_RECORD LIST:_
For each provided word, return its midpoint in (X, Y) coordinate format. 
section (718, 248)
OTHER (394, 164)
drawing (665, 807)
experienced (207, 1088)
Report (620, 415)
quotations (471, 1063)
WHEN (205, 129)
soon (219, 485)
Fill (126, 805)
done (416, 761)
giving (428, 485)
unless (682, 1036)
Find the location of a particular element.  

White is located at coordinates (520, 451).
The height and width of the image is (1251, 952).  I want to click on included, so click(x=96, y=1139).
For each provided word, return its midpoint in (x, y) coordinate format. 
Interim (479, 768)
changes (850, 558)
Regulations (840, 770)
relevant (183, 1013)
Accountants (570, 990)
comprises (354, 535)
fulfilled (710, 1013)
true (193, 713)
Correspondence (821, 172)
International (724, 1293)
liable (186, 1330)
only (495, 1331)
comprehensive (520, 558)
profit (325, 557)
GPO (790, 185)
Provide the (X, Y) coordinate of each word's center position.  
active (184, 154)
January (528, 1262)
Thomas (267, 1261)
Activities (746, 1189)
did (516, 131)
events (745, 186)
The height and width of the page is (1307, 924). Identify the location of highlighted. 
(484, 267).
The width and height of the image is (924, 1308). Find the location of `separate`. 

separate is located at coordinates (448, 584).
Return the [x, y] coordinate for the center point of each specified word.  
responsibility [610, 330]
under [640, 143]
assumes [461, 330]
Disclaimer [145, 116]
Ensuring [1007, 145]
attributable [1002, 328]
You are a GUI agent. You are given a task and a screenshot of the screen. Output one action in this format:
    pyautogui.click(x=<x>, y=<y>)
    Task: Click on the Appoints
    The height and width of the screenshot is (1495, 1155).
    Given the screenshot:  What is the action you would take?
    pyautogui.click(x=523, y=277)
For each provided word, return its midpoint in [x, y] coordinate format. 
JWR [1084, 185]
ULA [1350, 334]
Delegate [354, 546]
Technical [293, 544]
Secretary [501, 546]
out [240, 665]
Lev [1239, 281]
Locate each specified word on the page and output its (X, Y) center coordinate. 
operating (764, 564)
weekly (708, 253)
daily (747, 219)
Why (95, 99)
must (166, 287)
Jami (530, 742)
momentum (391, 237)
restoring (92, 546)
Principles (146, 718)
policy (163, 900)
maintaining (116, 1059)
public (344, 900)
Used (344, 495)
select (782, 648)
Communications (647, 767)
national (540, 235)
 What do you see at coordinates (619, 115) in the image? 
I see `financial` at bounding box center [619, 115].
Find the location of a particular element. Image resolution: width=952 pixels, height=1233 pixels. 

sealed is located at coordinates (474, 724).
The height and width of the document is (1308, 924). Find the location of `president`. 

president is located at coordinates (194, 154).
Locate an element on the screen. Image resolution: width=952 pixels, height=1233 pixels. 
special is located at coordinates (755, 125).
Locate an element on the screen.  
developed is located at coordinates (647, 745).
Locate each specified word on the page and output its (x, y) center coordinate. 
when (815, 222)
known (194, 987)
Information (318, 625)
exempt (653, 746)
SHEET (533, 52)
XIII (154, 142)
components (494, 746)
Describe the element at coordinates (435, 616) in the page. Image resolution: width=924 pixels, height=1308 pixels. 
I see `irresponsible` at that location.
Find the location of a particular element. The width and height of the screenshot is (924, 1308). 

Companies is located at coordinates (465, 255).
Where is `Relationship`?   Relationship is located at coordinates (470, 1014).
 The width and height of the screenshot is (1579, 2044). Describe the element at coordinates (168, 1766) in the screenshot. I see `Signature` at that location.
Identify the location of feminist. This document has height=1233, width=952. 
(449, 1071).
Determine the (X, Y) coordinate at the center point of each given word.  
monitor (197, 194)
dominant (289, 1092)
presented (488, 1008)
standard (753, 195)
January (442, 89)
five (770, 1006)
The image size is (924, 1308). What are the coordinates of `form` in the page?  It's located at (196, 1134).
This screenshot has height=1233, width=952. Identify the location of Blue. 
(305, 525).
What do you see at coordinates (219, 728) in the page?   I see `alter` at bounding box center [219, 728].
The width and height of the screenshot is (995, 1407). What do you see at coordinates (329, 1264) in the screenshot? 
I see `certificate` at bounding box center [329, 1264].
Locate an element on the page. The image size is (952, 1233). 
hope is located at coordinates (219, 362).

_EXERCISE PROMPT:_ Starting at the line that contains "policy (163, 900)" and ending at the line that contains "The image size is (924, 1308).", write out those lines of the records word for word.

_TASK OUTPUT:_
policy (163, 900)
maintaining (116, 1059)
public (344, 900)
Used (344, 495)
select (782, 648)
Communications (647, 767)
national (540, 235)
 What do you see at coordinates (619, 115) in the image? 
I see `financial` at bounding box center [619, 115].
Find the location of a particular element. Image resolution: width=952 pixels, height=1233 pixels. 

sealed is located at coordinates (474, 724).
The height and width of the document is (1308, 924). Find the location of `president`. 

president is located at coordinates (194, 154).
Locate an element on the screen. Image resolution: width=952 pixels, height=1233 pixels. 
special is located at coordinates (755, 125).
Locate an element on the screen.  
developed is located at coordinates (647, 745).
Locate each specified word on the page and output its (x, y) center coordinate. 
when (815, 222)
known (194, 987)
Information (318, 625)
exempt (653, 746)
SHEET (533, 52)
XIII (154, 142)
components (494, 746)
Describe the element at coordinates (435, 616) in the page. Image resolution: width=924 pixels, height=1308 pixels. 
I see `irresponsible` at that location.
Find the location of a particular element. The width and height of the screenshot is (924, 1308). 

Companies is located at coordinates (465, 255).
Where is `Relationship`?   Relationship is located at coordinates (470, 1014).
 The width and height of the screenshot is (1579, 2044). Describe the element at coordinates (168, 1766) in the screenshot. I see `Signature` at that location.
Identify the location of feminist. This document has height=1233, width=952. 
(449, 1071).
Determine the (X, Y) coordinate at the center point of each given word.  
monitor (197, 194)
dominant (289, 1092)
presented (488, 1008)
standard (753, 195)
January (442, 89)
five (770, 1006)
The image size is (924, 1308). What are the coordinates of `form` in the page?  It's located at (196, 1134).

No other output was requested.